§ **TAREFA A CUMPRIR**
Por favor, redigite o trecho fornecido por inteiro, sem mudar nenhuma palavra nem sinal.

§ **TRECHO FORNECIDO**
◆ ◆ ◆ ◆ ◆ ◆ ◆

Foi algo que eu jamais pensei. Houve a eleição, que foi um dos processos mais tran­quilos que já aconteceram na Universidade. Mas, em Brasília, não queriam acatar a decisão da comunidade universitária. E, para que não houvesse uma interven­ção na UFPA, como decano, eu poderia assumir o cargo e aceitei com um único objetivo: defender a Universidade. Eu nunca pensei em ser reitor, pois não tenho temperamento para isso. Ao fim, a decisão da comunidade universitária prevaleceu e o professor Emmanuel Tourinho assumiu o cargo para o qual foi eleito.

 Vaidade 

Ter feito tudo o que pude fazer em prol das licenciaturas para ajudar as pessoas que precisavam. Eu fico satisfeito quando vejo meus alunos fazendo o melhor pelo ensino. Sempre que recebo o feedback de um aluno que alcançou voos maiores, meu coração fica muito feliz.

◆ ◆ ◆ ◆ ◆ ◆ ◆

[Registros para localizar itens]
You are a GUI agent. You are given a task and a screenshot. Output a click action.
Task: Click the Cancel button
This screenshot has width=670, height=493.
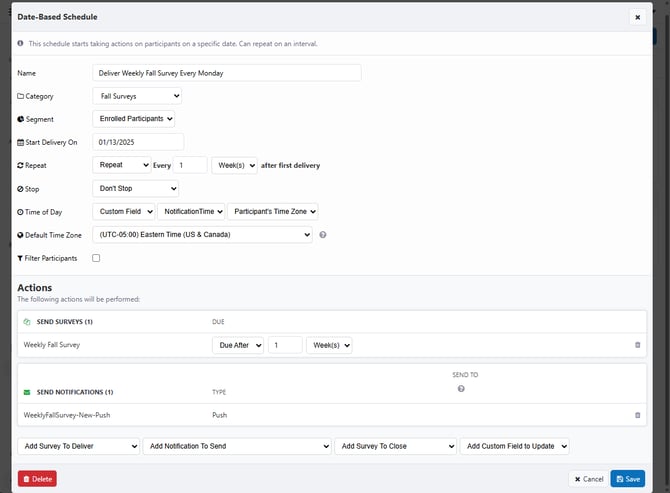point(587,479)
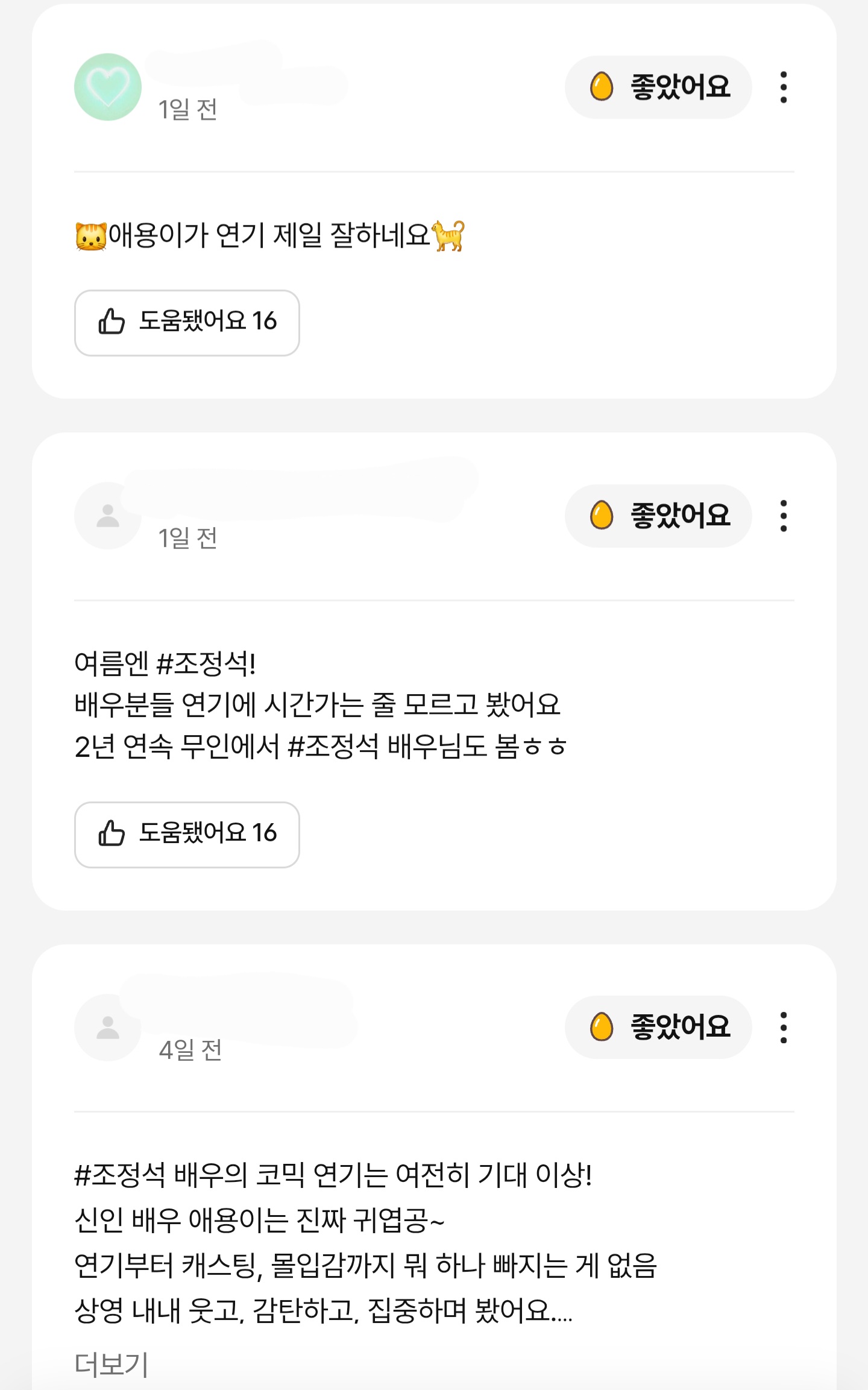
Task: Open the #조정석 hashtag in the third review
Action: [119, 1175]

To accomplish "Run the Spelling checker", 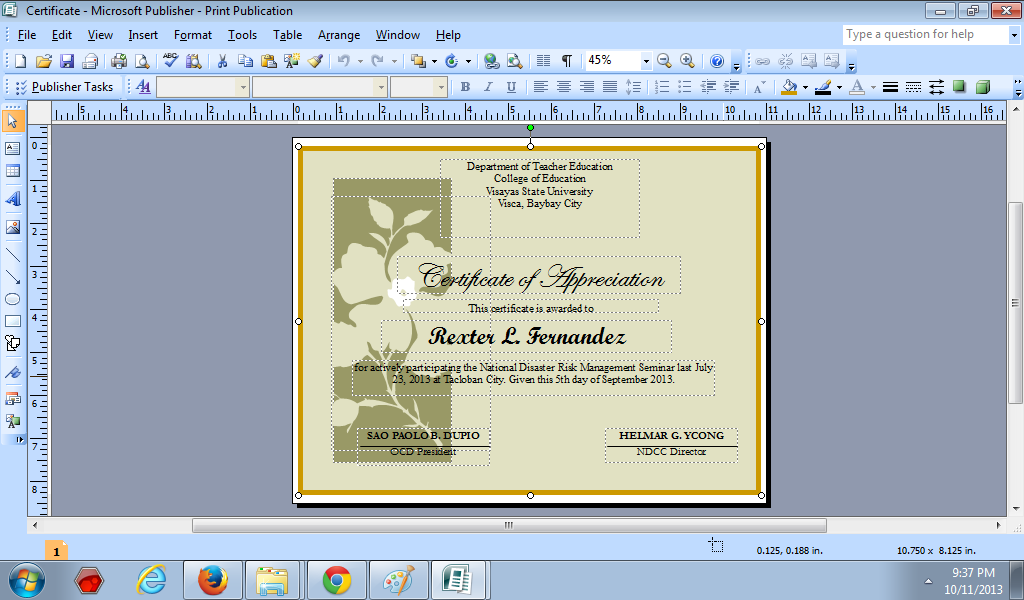I will click(170, 61).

◆ ◆ ◆ ◆ ◆ ◆ ◆

§ **A SOLUÇÃO**
Foi algo que eu jamais pensei. Houve a eleição, que foi um dos processos mais tran­quilos que já aconteceram na Universidade. Mas, em Brasília, não queriam acatar a decisão da comunidade universitária. E, para que não houvesse uma interven­ção na UFPA, como decano, eu poderia assumir o cargo e aceitei com um único objetivo: defender a Universidade. Eu nunca pensei em ser reitor, pois não tenho temperamento para isso. Ao fim, a decisão da comunidade universitária prevaleceu e o professor Emmanuel Tourinho assumiu o cargo para o qual foi eleito.

 Vaidade 

Ter feito tudo o que pude fazer em prol das licenciaturas para ajudar as pessoas que precisavam. Eu fico satisfeito quando vejo meus alunos fazendo o melhor pelo ensino. Sempre que recebo o feedback de um aluno que alcançou voos maiores, meu coração fica muito feliz.